I nearly put the book down several times but I kept going because I wanted to see the how and the why. The book picks up towards the end when the villainous villain explain The Plan and Margot has to flee the zombies around the school as song from the 80’s play in the speakers and do you see what I mean? Over the top and camp and yet, somewhat amusing. I can’t help but to digress about ideas and how they would work if they had been exercised in a different medium: I rather think that if Never Slow Dance With a Zombie were a movie with say, Amanda Bynes, or an episode of Buffy, it would actually be pretty damn cool.

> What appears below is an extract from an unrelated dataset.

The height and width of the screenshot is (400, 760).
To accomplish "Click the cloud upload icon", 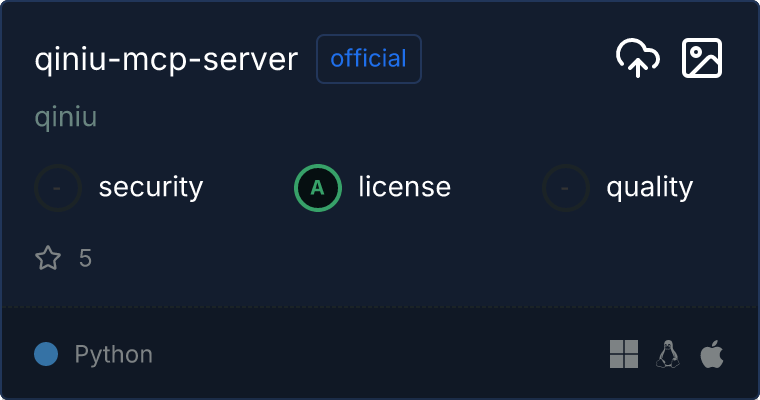I will [x=637, y=59].

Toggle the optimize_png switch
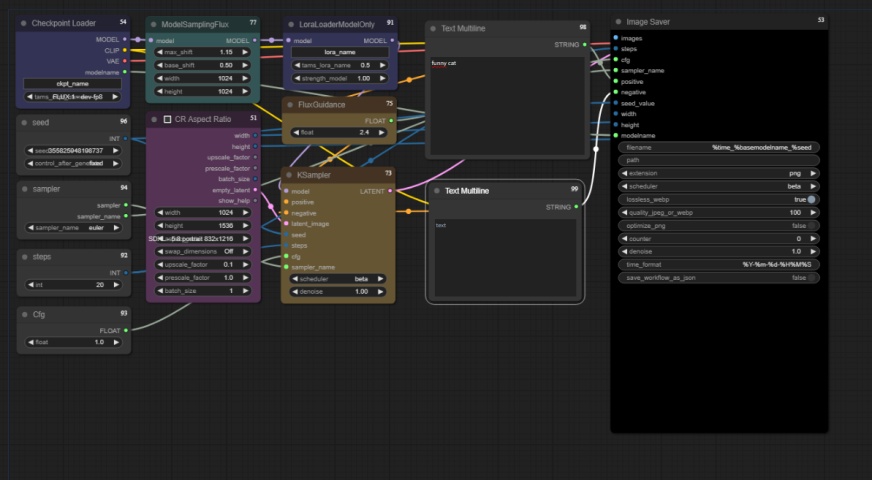click(x=811, y=225)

Having said that, the book is framed by two letters, one that opens the book and another that closes it that may or may not point towards an unreliable narrator. I guess it rather depends on the reader, which is actually what I want to say in this review: your level of enjoyment reading this book is completely up to you and what you are willing to put up with. How is that for helpful?

Notable Quotes/ Parts:

“I sat alone in my room contemplating the future. The darkness lounging in my soul was happy my classmates were all zombies. It told me there was nothing anyone could do about it. We have to get on with our lives. It promised me a new life where I was no longer the girl on the sidelines passing the time, observing the good life from the outside instead of living it. I was about to become the queen bee of Salesian High.
It told me to enjoy it.”

Verdict: Totally Silly and camp but with some social commentary as any good Zombie tale ought to be. I don’t think this is a book for everybody though, as a lot of suspencion of disbelief is required. Even though I was ok with the premise (otherwise I wouldn’t have picked it up) ,there was a lot more to it that I did not like.

Rating: 4 – bad but not without some merit (I guess I do know which camp I fall into.)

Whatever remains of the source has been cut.